Directions for this task:
Set down the final part of the listing, which starts at the line containing "[Zły :-x] (1821, 1200)" and runs to the last line, exactly and completely.

Entries provided:
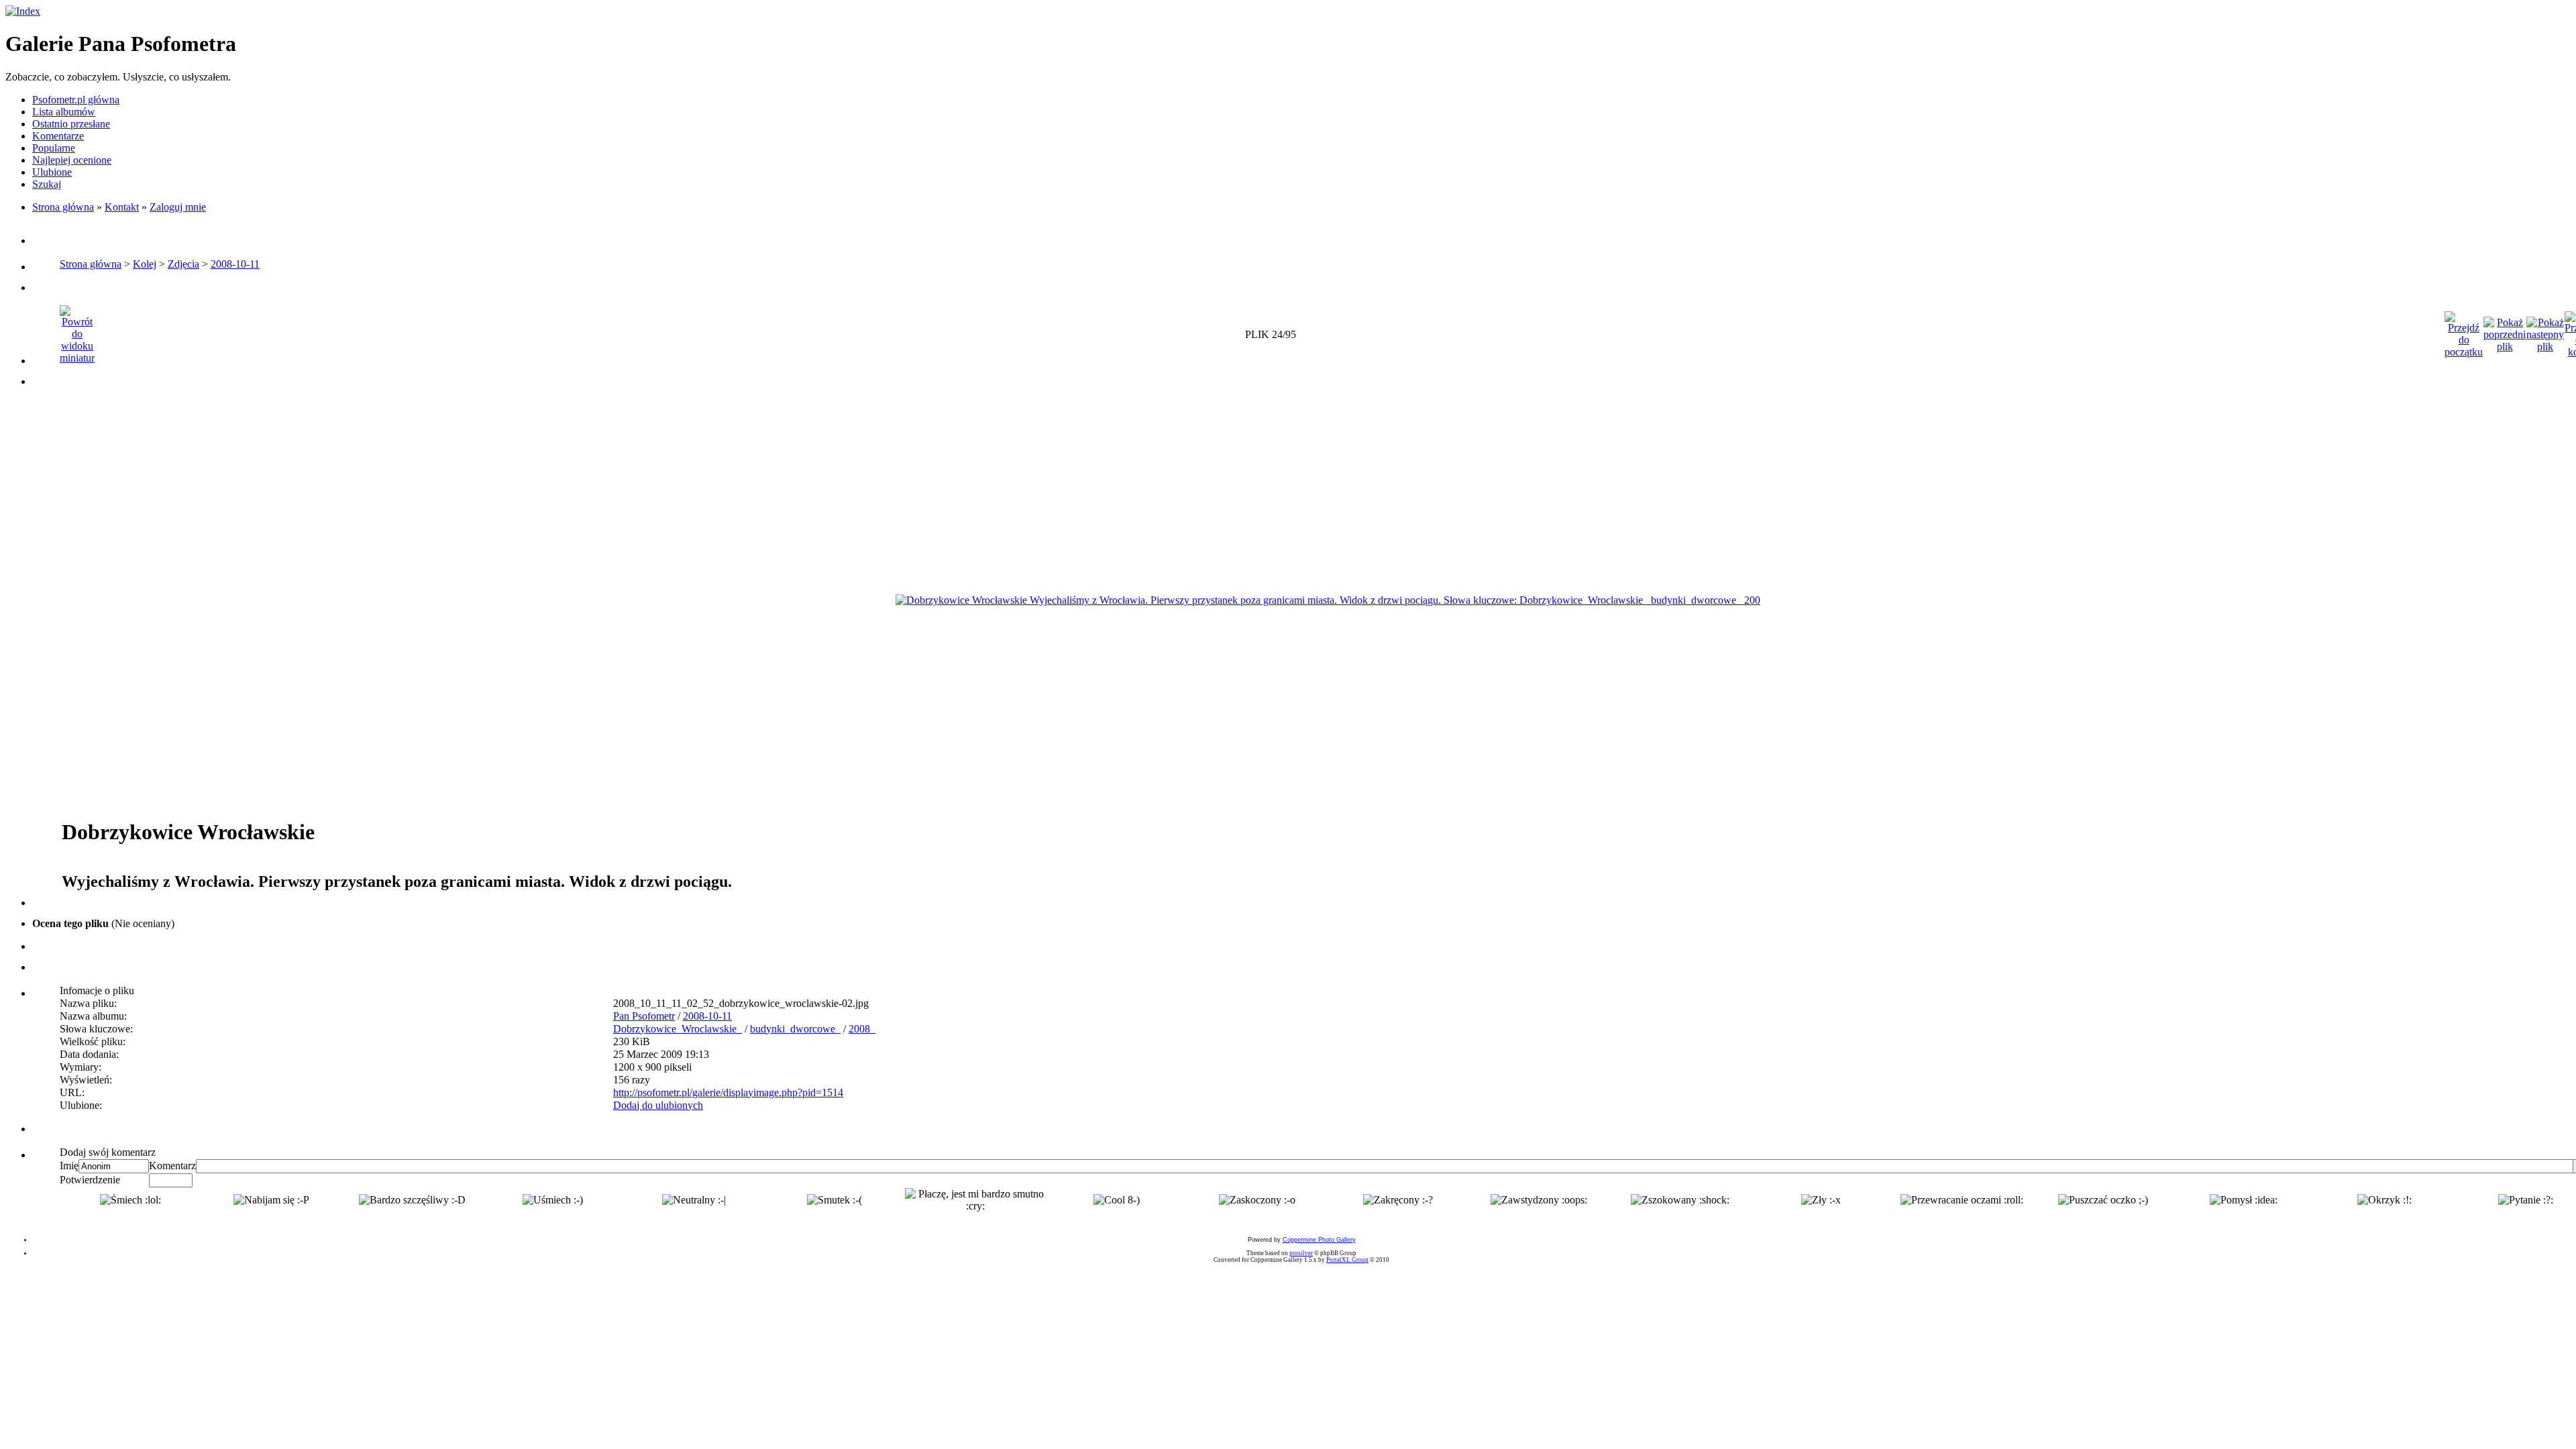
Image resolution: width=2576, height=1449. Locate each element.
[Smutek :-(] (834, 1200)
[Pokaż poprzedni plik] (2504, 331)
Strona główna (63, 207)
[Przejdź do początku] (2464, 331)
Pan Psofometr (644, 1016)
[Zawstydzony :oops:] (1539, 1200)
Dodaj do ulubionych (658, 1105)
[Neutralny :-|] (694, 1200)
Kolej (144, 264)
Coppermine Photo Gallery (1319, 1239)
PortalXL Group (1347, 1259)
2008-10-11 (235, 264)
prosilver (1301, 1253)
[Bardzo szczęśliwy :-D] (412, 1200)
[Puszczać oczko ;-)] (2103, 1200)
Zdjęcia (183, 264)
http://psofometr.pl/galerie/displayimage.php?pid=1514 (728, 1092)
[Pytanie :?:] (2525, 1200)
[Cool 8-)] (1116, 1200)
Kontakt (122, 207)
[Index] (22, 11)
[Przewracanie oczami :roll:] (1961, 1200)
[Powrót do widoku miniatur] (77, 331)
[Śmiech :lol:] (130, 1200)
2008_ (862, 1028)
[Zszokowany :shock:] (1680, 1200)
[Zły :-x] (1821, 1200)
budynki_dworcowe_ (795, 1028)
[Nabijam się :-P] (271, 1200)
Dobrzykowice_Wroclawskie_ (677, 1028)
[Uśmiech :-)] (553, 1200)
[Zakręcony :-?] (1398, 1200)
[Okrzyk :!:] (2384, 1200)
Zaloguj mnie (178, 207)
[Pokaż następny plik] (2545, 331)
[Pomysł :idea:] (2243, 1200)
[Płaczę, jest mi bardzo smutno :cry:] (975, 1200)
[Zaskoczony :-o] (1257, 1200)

Result of the task:
[Zły :-x] (1821, 1200)
budynki_dworcowe_ (795, 1028)
[Nabijam się :-P] (271, 1200)
Dobrzykowice_Wroclawskie_ (677, 1028)
[Uśmiech :-)] (553, 1200)
[Zakręcony :-?] (1398, 1200)
[Okrzyk :!:] (2384, 1200)
Zaloguj mnie (178, 207)
[Pokaż następny plik] (2545, 331)
[Pomysł :idea:] (2243, 1200)
[Płaczę, jest mi bardzo smutno :cry:] (975, 1200)
[Zaskoczony :-o] (1257, 1200)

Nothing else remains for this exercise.